[Prompt] Edit the entries below so that every "Image resolution" reads "Screen dimensions"; leave everything else as it is.

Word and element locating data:
○ ○ ○ ○
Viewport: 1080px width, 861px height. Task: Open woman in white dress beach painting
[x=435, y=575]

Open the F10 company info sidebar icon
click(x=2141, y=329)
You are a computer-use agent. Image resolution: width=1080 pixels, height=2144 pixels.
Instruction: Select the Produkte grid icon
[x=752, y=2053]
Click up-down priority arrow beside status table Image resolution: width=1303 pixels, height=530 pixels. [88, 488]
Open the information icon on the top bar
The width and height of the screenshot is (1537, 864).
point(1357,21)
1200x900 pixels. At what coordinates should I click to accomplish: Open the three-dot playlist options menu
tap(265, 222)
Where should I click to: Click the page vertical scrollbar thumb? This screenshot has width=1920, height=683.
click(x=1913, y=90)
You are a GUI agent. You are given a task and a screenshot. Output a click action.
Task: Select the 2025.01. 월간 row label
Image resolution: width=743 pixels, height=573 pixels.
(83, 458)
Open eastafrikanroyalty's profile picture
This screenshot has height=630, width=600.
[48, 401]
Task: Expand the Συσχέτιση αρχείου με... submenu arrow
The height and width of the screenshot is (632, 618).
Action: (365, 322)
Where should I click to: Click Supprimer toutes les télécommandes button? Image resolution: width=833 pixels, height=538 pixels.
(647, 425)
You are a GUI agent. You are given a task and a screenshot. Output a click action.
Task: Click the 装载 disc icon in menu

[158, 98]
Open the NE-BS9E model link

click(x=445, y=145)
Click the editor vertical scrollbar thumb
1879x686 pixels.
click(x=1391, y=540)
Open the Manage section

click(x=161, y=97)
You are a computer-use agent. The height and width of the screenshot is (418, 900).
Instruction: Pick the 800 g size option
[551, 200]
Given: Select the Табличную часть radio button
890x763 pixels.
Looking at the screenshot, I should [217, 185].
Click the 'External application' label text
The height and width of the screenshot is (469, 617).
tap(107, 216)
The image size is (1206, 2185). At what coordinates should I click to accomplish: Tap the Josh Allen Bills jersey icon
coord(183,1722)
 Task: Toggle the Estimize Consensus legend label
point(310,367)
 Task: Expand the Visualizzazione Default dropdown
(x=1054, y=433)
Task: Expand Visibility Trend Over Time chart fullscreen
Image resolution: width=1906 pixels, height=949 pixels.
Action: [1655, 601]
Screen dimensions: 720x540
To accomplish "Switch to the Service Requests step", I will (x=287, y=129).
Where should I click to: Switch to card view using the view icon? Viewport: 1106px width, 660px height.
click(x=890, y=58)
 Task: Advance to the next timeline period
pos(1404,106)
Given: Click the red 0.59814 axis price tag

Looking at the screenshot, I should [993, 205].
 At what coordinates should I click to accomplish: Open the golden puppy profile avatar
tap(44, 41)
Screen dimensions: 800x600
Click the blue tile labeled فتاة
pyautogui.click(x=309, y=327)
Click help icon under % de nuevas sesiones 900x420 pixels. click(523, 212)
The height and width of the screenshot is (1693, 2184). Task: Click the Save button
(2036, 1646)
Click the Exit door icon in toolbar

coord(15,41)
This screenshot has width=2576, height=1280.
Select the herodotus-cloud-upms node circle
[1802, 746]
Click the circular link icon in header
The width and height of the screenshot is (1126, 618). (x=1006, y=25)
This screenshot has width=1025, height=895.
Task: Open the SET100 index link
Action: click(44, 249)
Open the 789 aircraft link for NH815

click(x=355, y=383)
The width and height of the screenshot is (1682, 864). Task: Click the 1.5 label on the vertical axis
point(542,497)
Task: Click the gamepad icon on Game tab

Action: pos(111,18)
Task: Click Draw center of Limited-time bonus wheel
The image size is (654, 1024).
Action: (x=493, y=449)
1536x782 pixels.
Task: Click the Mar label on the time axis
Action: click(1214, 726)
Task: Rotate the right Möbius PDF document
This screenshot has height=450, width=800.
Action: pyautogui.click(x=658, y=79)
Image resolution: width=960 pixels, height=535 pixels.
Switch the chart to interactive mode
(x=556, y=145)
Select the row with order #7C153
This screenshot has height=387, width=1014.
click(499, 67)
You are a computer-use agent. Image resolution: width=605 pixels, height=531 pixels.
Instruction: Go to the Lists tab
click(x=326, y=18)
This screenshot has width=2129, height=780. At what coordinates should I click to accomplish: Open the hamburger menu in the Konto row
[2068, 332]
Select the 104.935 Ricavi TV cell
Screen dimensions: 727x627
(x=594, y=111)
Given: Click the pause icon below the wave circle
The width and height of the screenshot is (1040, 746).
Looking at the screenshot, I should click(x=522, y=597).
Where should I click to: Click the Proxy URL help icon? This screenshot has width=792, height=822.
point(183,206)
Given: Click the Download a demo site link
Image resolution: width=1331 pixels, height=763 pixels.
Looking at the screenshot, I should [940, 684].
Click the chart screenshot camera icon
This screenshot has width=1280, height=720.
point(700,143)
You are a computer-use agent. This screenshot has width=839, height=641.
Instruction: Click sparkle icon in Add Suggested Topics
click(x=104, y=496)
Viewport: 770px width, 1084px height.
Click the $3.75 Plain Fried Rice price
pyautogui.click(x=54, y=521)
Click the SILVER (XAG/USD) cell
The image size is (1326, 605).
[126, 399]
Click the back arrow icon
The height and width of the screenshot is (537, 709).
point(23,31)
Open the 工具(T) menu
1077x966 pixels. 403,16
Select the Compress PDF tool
○ ○ ○ ○
[Exercise response]
Viewport: 1080px width, 861px height. Task: Open woman in white dress beach painting
[x=435, y=575]

Open the F10 company info sidebar icon
click(x=2141, y=329)
You are a computer-use agent. Screen dimensions: width=1080 pixels, height=2144 pixels.
Instruction: Select the Produkte grid icon
[x=752, y=2053]
Click up-down priority arrow beside status table Screen dimensions: width=1303 pixels, height=530 pixels. [88, 488]
Open the information icon on the top bar
The width and height of the screenshot is (1537, 864).
point(1357,21)
1200x900 pixels. At what coordinates should I click to accomplish: Open the three-dot playlist options menu
tap(265, 222)
Where should I click to: Click the page vertical scrollbar thumb? This screenshot has width=1920, height=683.
click(x=1913, y=90)
You are a GUI agent. You are given a task and a screenshot. Output a click action.
Task: Select the 2025.01. 월간 row label
Screen dimensions: width=743 pixels, height=573 pixels.
(83, 458)
Open eastafrikanroyalty's profile picture
This screenshot has height=630, width=600.
[48, 401]
Task: Expand the Συσχέτιση αρχείου με... submenu arrow
The height and width of the screenshot is (632, 618).
Action: (365, 322)
Where should I click to: Click Supprimer toutes les télécommandes button? Screen dimensions: width=833 pixels, height=538 pixels.
(647, 425)
You are a GUI agent. You are given a task and a screenshot. Output a click action.
Task: Click the 装载 disc icon in menu

[158, 98]
Open the NE-BS9E model link

click(x=445, y=145)
Click the editor vertical scrollbar thumb
1879x686 pixels.
click(x=1391, y=540)
Open the Manage section

click(x=161, y=97)
You are a computer-use agent. The height and width of the screenshot is (418, 900).
Instruction: Pick the 800 g size option
[551, 200]
Given: Select the Табличную часть radio button
890x763 pixels.
Looking at the screenshot, I should [217, 185].
Click the 'External application' label text
The height and width of the screenshot is (469, 617).
tap(107, 216)
The image size is (1206, 2185). At what coordinates should I click to accomplish: Tap the Josh Allen Bills jersey icon
coord(183,1722)
 Task: Toggle the Estimize Consensus legend label
point(310,367)
 Task: Expand the Visualizzazione Default dropdown
(x=1054, y=433)
Task: Expand Visibility Trend Over Time chart fullscreen
Screen dimensions: width=1906 pixels, height=949 pixels.
Action: [1655, 601]
Screen dimensions: 720x540
To accomplish "Switch to the Service Requests step", I will (x=287, y=129).
Where should I click to: Switch to card view using the view icon? Viewport: 1106px width, 660px height.
click(x=890, y=58)
 Task: Advance to the next timeline period
pos(1404,106)
Given: Click the red 0.59814 axis price tag

Looking at the screenshot, I should [993, 205].
 At what coordinates should I click to accomplish: Open the golden puppy profile avatar
tap(44, 41)
Screen dimensions: 800x600
Click the blue tile labeled فتاة
pyautogui.click(x=309, y=327)
Click help icon under % de nuevas sesiones 900x420 pixels. click(523, 212)
The height and width of the screenshot is (1693, 2184). Task: Click the Save button
(2036, 1646)
Click the Exit door icon in toolbar

coord(15,41)
This screenshot has width=2576, height=1280.
Select the herodotus-cloud-upms node circle
[1802, 746]
Click the circular link icon in header
The width and height of the screenshot is (1126, 618). (x=1006, y=25)
This screenshot has width=1025, height=895.
Task: Open the SET100 index link
Action: click(44, 249)
Open the 789 aircraft link for NH815

click(x=355, y=383)
The width and height of the screenshot is (1682, 864). Task: Click the 1.5 label on the vertical axis
point(542,497)
Task: Click the gamepad icon on Game tab

Action: pos(111,18)
Task: Click Draw center of Limited-time bonus wheel
The image size is (654, 1024).
Action: (x=493, y=449)
1536x782 pixels.
Task: Click the Mar label on the time axis
Action: click(1214, 726)
Task: Rotate the right Möbius PDF document
This screenshot has height=450, width=800.
Action: pyautogui.click(x=658, y=79)
Screen dimensions: width=960 pixels, height=535 pixels.
Switch the chart to interactive mode
(x=556, y=145)
Select the row with order #7C153
This screenshot has height=387, width=1014.
click(499, 67)
You are a computer-use agent. Screen dimensions: width=605 pixels, height=531 pixels.
Instruction: Go to the Lists tab
click(x=326, y=18)
This screenshot has width=2129, height=780. At what coordinates should I click to accomplish: Open the hamburger menu in the Konto row
[2068, 332]
Select the 104.935 Ricavi TV cell
Screen dimensions: 727x627
(x=594, y=111)
Given: Click the pause icon below the wave circle
The width and height of the screenshot is (1040, 746).
Looking at the screenshot, I should click(x=522, y=597).
Where should I click to: Click the Proxy URL help icon? This screenshot has width=792, height=822.
point(183,206)
Given: Click the Download a demo site link
Screen dimensions: width=1331 pixels, height=763 pixels.
Looking at the screenshot, I should [940, 684].
Click the chart screenshot camera icon
This screenshot has width=1280, height=720.
point(700,143)
You are a computer-use agent. This screenshot has width=839, height=641.
Instruction: Click sparkle icon in Add Suggested Topics
click(x=104, y=496)
Viewport: 770px width, 1084px height.
Click the $3.75 Plain Fried Rice price
pyautogui.click(x=54, y=521)
Click the SILVER (XAG/USD) cell
The image size is (1326, 605).
[126, 399]
Click the back arrow icon
The height and width of the screenshot is (537, 709).
point(23,31)
Open the 工具(T) menu
1077x966 pixels. 403,16
Select the Compress PDF tool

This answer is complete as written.